▶ CONSIGNES À SUIVRE:
a) Réécrivez plus brièvement le paragraphe de l'extrait sur la commission parlementaire qui commence par « A-t-on réellement apprécié » en conservant ses faits principaux.
b) Recopiez à l'identique, dans l'extrait sur la commission parlementaire, la partie qui commence par les mots contenant "A-t-on réellement apprécié" et se termine par "chat qui dort.".

▶ TEXTE SOURCE:
^^^^^^^^

A-t-on réellement apprécié à sa juste valeur le rôle olympien du chef d'Etat-Major National Mohamed Ould Ghazwani en 2012? Non...à mon sens ni Aziz ni ses proches n'ont eu de la compassion pour ce général loyaliste. L’arrogance de certains les pousse souvent à croire que la sagesse mesurée des autres est une faiblesse congénitale. Or il est dit qu'il ne faut jamais réveiller le chat qui dort.
4/La commission parlementaire : épée de Damoclès et couteau suisse
Ne dit-on pas que pour enterrer un projet, il faut lui désigner une commission? Je pense qu'il est inadmissible de faire porter le chapeau de la gabegie au seul Mohamed Ould Abdel Aziz.D'ailleurs pourquoi ne pas confier ce problème à la justice? Certes Aziz est le premier responsable de par son statut de chef de la magistrature suprême. Et s'il avait mis son génie créateur d'empire financier au service de la promotion de son pays, la Mauritanie aurait probablement été de nos jours le "Dubaï" de la sous-région. Mais voilà que nous sommes le seul pays de la zone sahélo-saharienne où l'on voit encore des ânes tirer des charrettes pour la distribution de l'eau, ou encombrant nos artères principales. Je défie quiconque de voir dans les rues de Bamako ou Dakar des ânes tirant des charrettes. Les jeunes ruraux maliens ne montent les charrettes qu'une fois en Mauritanie, même si ce sont les maliens qui sont les premiers exportateurs et constructeurs de charrettes de tous les pays du Sahel. Cette paupérisation où le ministère du transport est incapable de réguler le trafic routier; le ministère de l'hydraulique incapable à son tour de ravitailler en eau une population de moins de 4 millions d'habitants et ce, depuis l'indépendance, est une lourde responsabilité symbole de la défaillance de tous les pouvoirs successifs. Celui de Ghazwani fera-t-il exception? Je ne parle pas des secteurs non moins importants que sont l'éducation et la santé, qui elle semble sortir la tête de l'eau.
Enfin ceux qui ont rendu le détournement des deniers publics possible, qui ont collaboré avec Aziz et ses proches sont comptables autant que lui. Certes la commission parlementaire est un instrument destiné à canaliser les agissements d'Ould Abdel Aziz, elle se pose en une épée de Damoclès. Car l'homme est incontrôlable et il faut toujours le "surveiller comme le lait sur le feu’’. Cette commission n'a pas qu'un rôle dissuasif, c'est aussi un semblant de couteau suisse. En effet, son énergie stabilisatrice peut dévier pour cause de vents contraires et déstabiliser ainsi sa propre rampe de lancement. Voilà une première que de vouloir auditionner un ancien président de la République en Mauritanie sans la maîtrise pourtant de tous les leviers juridiques par les parlementaires eux-mêmes. A supposer que pour tout essai, il y a souvent des ratés. Quand Aziz président voulait la lune, on la lui décrochait; maintenant Aziz sans le Basep ne représente aucun danger, il est comme tous les anciens présidents nostalgiques du pouvoir et qui prennent du temps à vociférer avant de se calmer. Si aujourd'hui Ghazwani demandait à vouloir habiter les étoiles, ses conseillers, ses ministres et autres parlementaires s'empresseront de lui dérouler le tapis rouge en lui disant que le vaisseau spatial est prêt ... Personne ne pourra lui dire face à face que la Mauritanie n'a pas la possibilité de l'envoyer dans l'espace. Cette comédie du mensonge et de la trahison perpétuels va durer jusqu'à quand?

^^^^^^^^

(Données enregistrées)
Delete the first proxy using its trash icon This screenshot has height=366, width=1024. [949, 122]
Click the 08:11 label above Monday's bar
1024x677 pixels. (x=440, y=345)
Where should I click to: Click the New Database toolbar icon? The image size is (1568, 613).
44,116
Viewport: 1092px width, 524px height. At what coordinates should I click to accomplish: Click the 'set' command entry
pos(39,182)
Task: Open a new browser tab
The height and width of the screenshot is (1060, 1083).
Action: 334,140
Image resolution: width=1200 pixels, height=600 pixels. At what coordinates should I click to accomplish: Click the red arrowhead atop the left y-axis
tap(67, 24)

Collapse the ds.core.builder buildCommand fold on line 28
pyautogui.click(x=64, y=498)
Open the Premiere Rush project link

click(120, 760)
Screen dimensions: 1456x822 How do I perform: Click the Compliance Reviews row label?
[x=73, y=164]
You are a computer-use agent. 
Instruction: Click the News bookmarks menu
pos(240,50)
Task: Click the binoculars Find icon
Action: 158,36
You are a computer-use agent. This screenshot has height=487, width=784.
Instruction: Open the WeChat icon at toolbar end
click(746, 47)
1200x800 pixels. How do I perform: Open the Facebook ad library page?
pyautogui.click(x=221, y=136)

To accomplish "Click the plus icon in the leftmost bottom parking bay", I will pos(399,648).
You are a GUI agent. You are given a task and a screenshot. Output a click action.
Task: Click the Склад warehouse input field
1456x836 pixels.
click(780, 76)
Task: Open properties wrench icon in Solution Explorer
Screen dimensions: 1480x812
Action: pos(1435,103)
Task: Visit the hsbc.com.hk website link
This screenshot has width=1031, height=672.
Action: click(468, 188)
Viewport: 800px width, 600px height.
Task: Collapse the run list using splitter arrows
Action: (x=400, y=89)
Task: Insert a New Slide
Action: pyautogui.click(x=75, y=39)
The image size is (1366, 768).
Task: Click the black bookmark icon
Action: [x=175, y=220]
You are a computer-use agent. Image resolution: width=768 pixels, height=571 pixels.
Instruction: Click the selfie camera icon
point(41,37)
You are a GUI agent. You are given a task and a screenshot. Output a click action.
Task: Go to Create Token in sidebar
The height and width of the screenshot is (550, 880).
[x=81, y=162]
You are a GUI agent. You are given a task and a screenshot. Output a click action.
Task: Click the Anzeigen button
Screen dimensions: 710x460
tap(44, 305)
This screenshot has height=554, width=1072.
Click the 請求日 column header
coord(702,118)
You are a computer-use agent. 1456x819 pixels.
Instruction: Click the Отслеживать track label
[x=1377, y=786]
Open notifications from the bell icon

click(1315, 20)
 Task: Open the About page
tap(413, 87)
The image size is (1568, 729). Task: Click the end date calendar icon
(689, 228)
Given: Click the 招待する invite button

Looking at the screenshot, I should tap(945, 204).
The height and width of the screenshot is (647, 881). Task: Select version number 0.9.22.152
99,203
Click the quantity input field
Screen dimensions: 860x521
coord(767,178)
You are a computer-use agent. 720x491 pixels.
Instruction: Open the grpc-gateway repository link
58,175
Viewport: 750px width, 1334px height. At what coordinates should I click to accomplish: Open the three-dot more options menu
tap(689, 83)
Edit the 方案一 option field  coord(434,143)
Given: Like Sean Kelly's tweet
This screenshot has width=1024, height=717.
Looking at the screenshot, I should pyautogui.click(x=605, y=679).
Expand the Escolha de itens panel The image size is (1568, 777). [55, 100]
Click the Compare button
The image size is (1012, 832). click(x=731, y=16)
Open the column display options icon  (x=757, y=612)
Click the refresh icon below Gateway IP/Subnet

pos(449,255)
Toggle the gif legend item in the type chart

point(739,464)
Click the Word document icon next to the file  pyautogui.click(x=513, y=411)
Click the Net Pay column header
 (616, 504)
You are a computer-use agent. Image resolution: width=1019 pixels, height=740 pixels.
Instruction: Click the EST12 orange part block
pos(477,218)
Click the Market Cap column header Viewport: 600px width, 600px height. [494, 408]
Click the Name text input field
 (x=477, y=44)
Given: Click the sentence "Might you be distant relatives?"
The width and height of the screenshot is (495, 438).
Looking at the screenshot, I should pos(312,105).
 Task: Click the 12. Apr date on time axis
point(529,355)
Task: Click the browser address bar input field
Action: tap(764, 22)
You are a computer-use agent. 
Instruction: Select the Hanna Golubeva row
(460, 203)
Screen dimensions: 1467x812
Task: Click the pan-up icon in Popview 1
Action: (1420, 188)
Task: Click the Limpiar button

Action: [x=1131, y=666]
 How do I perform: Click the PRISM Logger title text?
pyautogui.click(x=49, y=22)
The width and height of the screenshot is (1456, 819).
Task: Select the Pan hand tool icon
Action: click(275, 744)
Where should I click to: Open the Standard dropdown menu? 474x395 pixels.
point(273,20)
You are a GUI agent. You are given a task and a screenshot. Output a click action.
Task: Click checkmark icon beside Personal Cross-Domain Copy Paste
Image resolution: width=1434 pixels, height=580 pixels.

^^^^^^^^

▶ RÉPONSES PAR CONSIGNE:
a) Le rôle olympien joué en 2012 par Mohamed Ould Ghazwani, alors chef d'État-Major National, n'a sans doute pas été apprécié à sa juste valeur : ni Aziz ni ses proches n'ont eu de compassion pour ce général loyaliste. Par arrogance, certains prennent la sagesse mesurée des autres pour une faiblesse congénitale, alors qu'il ne faut jamais réveiller le chat qui dort.

b)
A-t-on réellement apprécié à sa juste valeur le rôle olympien du chef d'Etat-Major National Mohamed Ould Ghazwani en 2012? Non...à mon sens ni Aziz ni ses proches n'ont eu de la compassion pour ce général loyaliste. L’arrogance de certains les pousse souvent à croire que la sagesse mesurée des autres est une faiblesse congénitale. Or il est dit qu'il ne faut jamais réveiller le chat qui dort.